WHAT TO DO =
Format every line of the entries below as a JSON list of strings, one string per line, leaving out blank lines.

RECORDS FOR PROCESSING =

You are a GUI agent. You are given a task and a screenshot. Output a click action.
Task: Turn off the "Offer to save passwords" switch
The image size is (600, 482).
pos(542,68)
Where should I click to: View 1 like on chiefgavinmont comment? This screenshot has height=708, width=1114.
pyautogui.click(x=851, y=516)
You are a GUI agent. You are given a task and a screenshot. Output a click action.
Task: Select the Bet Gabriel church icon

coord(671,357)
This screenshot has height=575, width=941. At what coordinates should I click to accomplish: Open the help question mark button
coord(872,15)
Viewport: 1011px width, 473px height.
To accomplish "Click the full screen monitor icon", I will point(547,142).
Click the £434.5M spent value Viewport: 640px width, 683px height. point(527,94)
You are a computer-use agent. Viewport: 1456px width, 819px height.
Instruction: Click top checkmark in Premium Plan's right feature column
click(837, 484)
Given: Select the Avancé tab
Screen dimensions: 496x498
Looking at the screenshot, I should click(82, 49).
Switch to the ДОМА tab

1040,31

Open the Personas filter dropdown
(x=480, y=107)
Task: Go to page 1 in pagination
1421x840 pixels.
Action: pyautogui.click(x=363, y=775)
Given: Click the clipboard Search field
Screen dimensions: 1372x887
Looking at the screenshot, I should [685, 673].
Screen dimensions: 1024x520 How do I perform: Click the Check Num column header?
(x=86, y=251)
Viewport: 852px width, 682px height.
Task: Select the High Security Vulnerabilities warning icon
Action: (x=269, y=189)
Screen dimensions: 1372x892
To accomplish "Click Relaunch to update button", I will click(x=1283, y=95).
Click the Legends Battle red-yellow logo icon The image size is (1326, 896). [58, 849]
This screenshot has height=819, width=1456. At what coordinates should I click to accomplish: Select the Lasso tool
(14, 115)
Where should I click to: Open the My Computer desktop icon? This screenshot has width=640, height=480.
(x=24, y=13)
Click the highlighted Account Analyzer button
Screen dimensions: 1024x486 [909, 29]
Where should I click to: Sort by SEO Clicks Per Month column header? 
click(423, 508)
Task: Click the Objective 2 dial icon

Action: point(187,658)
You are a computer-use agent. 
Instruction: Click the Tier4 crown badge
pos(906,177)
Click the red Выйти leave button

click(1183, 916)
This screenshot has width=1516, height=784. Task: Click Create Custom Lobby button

SOLUTION =
[
  "You are a GUI agent. You are given a task and a screenshot. Output a click action.",
  "Task: Turn off the \"Offer to save passwords\" switch",
  "The image size is (600, 482).",
  "pos(542,68)",
  "Where should I click to: View 1 like on chiefgavinmont comment? This screenshot has height=708, width=1114.",
  "pyautogui.click(x=851, y=516)",
  "You are a GUI agent. You are given a task and a screenshot. Output a click action.",
  "Task: Select the Bet Gabriel church icon",
  "coord(671,357)",
  "This screenshot has height=575, width=941. At what coordinates should I click to accomplish: Open the help question mark button",
  "coord(872,15)",
  "Viewport: 1011px width, 473px height.",
  "To accomplish \"Click the full screen monitor icon\", I will point(547,142).",
  "Click the £434.5M spent value Viewport: 640px width, 683px height. point(527,94)",
  "You are a computer-use agent. Viewport: 1456px width, 819px height.",
  "Instruction: Click top checkmark in Premium Plan's right feature column",
  "click(837, 484)",
  "Given: Select the Avancé tab",
  "Screen dimensions: 496x498",
  "Looking at the screenshot, I should click(82, 49).",
  "Switch to the ДОМА tab",
  "1040,31",
  "Open the Personas filter dropdown",
  "(x=480, y=107)",
  "Task: Go to page 1 in pagination",
  "1421x840 pixels.",
  "Action: pyautogui.click(x=363, y=775)",
  "Given: Click the clipboard Search field",
  "Screen dimensions: 1372x887",
  "Looking at the screenshot, I should [685, 673].",
  "Screen dimensions: 1024x520 How do I perform: Click the Check Num column header?",
  "(x=86, y=251)",
  "Viewport: 852px width, 682px height.",
  "Task: Select the High Security Vulnerabilities warning icon",
  "Action: (x=269, y=189)",
  "Screen dimensions: 1372x892",
  "To accomplish \"Click Relaunch to update button\", I will click(x=1283, y=95).",
  "Click the Legends Battle red-yellow logo icon The image size is (1326, 896). [58, 849]",
  "This screenshot has height=819, width=1456. At what coordinates should I click to accomplish: Select the Lasso tool",
  "(14, 115)",
  "Where should I click to: Open the My Computer desktop icon? This screenshot has width=640, height=480.",
  "(x=24, y=13)",
  "Click the highlighted Account Analyzer button",
  "Screen dimensions: 1024x486 [909, 29]",
  "Where should I click to: Sort by SEO Clicks Per Month column header? ",
  "click(423, 508)",
  "Task: Click the Objective 2 dial icon",
  "Action: point(187,658)",
  "You are a computer-use agent. ",
  "Instruction: Click the Tier4 crown badge",
  "pos(906,177)",
  "Click the red Выйти leave button",
  "click(1183, 916)",
  "This screenshot has width=1516, height=784. Task: Click Create Custom Lobby button"
]